_Task directions_
From the entries below, please output exactly the lines starting at the one containing "Faroer (50, 804)" and ending at the one containing "Languedoc - Rousillon (75, 1167)", both included.

============

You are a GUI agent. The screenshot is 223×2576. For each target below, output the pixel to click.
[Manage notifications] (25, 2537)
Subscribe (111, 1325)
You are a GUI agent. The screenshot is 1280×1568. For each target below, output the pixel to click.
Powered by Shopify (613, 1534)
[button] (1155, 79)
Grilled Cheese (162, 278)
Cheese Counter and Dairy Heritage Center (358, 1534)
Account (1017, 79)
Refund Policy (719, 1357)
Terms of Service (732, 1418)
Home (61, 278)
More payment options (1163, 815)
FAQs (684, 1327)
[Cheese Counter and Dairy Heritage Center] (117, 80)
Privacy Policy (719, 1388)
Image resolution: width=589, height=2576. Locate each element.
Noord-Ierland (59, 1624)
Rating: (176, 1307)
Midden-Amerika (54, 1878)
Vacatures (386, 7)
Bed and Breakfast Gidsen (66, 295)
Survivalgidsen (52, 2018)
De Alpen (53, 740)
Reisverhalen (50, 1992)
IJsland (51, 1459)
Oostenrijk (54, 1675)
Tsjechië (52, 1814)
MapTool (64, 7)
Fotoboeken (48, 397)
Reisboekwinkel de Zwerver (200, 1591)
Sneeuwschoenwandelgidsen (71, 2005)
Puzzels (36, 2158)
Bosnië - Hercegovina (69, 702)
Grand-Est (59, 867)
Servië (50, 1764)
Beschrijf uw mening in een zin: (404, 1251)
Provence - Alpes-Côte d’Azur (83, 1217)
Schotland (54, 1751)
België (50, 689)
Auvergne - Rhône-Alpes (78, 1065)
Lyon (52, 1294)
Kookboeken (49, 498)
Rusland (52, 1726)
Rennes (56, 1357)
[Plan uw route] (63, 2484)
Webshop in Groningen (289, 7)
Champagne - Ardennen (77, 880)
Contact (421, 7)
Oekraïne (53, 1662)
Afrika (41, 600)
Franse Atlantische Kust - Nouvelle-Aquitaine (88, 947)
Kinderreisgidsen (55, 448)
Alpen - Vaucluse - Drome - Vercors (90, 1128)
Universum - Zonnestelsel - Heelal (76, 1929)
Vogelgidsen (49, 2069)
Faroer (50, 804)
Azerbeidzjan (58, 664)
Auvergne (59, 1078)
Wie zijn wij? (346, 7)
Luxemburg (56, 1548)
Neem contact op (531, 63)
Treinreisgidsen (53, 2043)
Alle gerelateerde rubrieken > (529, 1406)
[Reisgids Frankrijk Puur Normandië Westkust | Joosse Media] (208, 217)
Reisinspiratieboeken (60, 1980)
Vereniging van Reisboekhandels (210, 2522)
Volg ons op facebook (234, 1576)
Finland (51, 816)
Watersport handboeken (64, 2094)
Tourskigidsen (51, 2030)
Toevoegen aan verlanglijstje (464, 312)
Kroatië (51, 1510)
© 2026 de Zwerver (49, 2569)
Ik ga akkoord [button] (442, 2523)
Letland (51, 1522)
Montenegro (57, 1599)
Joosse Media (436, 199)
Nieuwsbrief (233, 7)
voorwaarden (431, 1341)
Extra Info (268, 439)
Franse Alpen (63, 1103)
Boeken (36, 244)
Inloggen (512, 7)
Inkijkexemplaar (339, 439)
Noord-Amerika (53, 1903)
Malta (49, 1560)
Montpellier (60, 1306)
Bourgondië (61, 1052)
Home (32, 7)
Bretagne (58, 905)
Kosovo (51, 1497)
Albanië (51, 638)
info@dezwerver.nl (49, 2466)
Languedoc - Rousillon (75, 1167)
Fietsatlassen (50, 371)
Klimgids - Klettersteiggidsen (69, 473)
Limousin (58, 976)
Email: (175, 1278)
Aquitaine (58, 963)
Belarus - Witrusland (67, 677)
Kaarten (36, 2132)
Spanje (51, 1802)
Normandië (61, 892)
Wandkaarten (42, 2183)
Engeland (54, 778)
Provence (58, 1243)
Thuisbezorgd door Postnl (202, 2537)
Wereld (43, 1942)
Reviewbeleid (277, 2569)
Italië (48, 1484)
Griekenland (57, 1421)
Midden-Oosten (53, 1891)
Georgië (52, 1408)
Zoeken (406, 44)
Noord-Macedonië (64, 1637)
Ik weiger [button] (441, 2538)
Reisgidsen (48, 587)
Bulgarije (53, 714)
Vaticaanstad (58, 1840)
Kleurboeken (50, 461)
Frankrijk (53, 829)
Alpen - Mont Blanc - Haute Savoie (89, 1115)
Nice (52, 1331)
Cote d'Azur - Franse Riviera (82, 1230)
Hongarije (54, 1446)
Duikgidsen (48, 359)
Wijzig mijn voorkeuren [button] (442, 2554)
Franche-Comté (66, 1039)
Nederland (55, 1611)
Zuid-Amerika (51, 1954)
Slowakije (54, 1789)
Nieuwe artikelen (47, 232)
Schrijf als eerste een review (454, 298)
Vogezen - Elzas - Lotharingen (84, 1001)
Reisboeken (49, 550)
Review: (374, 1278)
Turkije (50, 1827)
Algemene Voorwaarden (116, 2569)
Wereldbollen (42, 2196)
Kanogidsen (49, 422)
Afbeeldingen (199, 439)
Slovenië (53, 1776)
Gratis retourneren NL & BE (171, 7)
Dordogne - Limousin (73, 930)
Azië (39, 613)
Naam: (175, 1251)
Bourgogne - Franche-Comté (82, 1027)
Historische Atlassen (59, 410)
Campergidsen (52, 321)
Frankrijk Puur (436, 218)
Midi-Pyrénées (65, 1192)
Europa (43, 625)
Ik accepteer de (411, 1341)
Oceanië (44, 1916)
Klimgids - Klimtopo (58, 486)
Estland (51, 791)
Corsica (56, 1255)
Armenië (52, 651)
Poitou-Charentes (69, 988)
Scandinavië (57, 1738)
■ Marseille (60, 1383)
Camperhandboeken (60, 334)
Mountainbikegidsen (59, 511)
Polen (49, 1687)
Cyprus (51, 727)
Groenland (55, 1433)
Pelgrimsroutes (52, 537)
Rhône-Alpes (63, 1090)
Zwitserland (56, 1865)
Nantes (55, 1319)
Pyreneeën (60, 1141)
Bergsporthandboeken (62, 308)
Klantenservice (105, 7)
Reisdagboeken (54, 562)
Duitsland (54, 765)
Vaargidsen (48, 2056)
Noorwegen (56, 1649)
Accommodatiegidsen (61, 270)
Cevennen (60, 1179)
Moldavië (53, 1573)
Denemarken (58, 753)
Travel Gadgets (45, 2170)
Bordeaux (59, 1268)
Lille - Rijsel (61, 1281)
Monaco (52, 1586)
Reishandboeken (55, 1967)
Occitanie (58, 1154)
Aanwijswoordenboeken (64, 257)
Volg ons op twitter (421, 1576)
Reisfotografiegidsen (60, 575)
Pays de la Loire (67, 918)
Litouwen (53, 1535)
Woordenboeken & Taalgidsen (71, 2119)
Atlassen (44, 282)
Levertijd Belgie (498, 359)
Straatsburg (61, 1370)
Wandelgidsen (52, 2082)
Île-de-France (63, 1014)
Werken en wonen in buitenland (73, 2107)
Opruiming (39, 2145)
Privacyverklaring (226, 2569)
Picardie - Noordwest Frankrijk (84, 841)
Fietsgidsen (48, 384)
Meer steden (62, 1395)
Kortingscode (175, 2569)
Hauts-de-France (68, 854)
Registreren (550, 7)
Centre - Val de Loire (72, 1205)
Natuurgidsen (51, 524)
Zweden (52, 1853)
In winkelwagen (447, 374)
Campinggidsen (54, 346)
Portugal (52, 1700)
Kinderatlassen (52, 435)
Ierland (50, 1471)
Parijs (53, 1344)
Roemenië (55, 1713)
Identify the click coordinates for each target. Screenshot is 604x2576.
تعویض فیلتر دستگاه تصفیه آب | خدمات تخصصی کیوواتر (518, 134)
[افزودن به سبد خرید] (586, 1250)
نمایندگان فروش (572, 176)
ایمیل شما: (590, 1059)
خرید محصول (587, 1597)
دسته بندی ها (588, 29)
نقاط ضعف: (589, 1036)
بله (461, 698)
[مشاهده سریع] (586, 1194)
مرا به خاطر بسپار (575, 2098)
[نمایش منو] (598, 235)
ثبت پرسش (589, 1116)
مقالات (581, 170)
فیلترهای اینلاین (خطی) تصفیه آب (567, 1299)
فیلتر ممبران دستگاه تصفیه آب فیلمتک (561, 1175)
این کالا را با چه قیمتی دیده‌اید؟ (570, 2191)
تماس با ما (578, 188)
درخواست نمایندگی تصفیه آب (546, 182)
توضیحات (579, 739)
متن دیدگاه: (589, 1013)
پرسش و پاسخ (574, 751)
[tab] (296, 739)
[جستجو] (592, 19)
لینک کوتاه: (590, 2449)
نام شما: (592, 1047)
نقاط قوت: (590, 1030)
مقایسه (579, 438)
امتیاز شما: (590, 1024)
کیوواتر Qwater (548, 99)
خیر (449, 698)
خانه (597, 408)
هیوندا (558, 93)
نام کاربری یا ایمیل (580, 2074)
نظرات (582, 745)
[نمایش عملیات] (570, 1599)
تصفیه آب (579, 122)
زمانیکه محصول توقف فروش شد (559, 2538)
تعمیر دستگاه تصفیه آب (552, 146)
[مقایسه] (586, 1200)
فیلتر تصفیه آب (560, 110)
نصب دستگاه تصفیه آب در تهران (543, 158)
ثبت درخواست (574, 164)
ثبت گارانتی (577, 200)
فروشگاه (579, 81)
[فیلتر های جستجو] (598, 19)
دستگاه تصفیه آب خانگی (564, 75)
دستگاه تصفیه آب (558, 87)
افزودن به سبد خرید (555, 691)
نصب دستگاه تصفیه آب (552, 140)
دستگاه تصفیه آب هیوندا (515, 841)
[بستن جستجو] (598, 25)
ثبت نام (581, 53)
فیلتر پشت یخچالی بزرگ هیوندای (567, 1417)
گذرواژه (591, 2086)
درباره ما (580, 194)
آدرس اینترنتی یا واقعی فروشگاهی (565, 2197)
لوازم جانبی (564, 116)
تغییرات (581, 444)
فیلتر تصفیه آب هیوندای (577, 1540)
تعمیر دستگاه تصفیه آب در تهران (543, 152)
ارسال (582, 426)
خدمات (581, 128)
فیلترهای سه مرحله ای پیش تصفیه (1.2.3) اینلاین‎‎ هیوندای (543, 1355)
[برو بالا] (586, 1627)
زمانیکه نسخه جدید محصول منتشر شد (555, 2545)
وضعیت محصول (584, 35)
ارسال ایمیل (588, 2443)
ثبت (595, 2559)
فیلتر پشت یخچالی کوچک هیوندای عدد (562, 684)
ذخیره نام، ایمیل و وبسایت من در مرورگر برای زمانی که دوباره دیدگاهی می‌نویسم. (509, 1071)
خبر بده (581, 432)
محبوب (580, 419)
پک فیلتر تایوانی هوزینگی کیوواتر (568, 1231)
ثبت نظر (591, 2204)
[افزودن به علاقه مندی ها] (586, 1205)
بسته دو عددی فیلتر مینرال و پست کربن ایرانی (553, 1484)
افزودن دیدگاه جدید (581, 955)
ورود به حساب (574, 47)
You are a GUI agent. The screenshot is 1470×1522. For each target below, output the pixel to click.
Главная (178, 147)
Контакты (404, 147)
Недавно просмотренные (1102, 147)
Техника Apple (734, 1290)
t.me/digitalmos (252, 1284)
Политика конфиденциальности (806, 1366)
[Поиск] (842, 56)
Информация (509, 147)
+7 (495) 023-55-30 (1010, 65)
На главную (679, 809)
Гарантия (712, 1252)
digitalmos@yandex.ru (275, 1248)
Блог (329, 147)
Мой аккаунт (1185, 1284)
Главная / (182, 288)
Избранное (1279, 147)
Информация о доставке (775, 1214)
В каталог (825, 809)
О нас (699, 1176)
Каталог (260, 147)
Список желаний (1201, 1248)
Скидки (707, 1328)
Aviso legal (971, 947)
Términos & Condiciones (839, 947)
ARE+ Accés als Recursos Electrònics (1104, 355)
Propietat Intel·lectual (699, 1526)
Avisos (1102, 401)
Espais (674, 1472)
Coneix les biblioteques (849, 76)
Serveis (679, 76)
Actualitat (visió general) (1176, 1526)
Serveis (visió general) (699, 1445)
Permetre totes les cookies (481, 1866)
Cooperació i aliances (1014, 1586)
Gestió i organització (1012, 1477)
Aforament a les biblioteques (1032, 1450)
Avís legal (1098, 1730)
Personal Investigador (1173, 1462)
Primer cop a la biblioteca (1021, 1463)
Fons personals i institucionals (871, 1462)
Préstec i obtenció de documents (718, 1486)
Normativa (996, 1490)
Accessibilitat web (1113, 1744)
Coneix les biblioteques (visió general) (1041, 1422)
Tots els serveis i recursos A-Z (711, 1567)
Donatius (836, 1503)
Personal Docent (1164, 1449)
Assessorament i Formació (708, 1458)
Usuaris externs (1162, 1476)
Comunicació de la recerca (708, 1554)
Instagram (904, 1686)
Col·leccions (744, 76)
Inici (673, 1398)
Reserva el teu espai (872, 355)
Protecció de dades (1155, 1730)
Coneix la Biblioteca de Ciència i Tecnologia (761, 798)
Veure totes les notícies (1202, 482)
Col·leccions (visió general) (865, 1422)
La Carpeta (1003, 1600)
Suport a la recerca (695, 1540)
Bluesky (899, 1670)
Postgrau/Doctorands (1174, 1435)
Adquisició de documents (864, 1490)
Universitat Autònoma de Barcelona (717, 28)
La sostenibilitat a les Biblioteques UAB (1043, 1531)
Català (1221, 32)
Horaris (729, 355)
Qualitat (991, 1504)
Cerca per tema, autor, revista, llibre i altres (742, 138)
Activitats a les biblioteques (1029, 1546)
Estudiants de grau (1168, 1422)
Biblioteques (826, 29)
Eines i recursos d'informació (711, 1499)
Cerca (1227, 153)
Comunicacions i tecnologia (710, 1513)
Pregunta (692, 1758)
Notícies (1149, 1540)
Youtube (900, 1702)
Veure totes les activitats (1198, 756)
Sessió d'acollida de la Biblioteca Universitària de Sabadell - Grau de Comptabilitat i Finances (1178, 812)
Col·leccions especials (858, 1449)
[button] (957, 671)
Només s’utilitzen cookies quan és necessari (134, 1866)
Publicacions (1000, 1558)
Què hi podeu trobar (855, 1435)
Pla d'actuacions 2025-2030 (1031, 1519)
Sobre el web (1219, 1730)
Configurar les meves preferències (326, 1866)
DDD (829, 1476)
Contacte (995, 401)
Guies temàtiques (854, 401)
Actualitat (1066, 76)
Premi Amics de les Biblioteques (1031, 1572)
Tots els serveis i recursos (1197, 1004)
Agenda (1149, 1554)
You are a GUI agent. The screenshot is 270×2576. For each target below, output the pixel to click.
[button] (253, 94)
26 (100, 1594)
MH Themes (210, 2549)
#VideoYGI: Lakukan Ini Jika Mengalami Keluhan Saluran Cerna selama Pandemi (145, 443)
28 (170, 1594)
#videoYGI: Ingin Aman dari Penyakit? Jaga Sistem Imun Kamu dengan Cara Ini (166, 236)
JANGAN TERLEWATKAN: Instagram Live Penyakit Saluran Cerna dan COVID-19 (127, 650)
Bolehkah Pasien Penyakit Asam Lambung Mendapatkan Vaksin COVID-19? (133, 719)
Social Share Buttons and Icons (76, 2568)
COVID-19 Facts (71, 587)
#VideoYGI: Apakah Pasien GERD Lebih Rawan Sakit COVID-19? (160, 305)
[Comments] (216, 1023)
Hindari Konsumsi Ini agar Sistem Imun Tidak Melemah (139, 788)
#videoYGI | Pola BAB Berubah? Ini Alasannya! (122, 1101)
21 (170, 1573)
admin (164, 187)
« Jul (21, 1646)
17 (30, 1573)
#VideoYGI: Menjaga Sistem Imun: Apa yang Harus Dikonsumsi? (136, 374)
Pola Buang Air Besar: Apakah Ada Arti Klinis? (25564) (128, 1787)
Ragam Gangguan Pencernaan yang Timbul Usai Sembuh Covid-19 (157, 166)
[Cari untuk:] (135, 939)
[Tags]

============

_Output for this task_
Faroer (50, 804)
Azerbeidzjan (58, 664)
Auvergne (59, 1078)
Wie zijn wij? (346, 7)
Luxemburg (56, 1548)
Neem contact op (531, 63)
Treinreisgidsen (53, 2043)
Alle gerelateerde rubrieken > (529, 1406)
[Reisgids Frankrijk Puur Normandië Westkust | Joosse Media] (208, 217)
Reisinspiratieboeken (60, 1980)
Vereniging van Reisboekhandels (210, 2522)
Volg ons op facebook (234, 1576)
Finland (51, 816)
Watersport handboeken (64, 2094)
Tourskigidsen (51, 2030)
Toevoegen aan verlanglijstje (464, 312)
Kroatië (51, 1510)
© 2026 de Zwerver (49, 2569)
Ik ga akkoord [button] (442, 2523)
Letland (51, 1522)
Montenegro (57, 1599)
Joosse Media (436, 199)
Nieuwsbrief (233, 7)
voorwaarden (431, 1341)
Extra Info (268, 439)
Franse Alpen (63, 1103)
Boeken (36, 244)
Inloggen (512, 7)
Inkijkexemplaar (339, 439)
Noord-Amerika (53, 1903)
Malta (49, 1560)
Montpellier (60, 1306)
Bourgondië (61, 1052)
Home (32, 7)
Bretagne (58, 905)
Kosovo (51, 1497)
Albanië (51, 638)
info@dezwerver.nl (49, 2466)
Languedoc - Rousillon (75, 1167)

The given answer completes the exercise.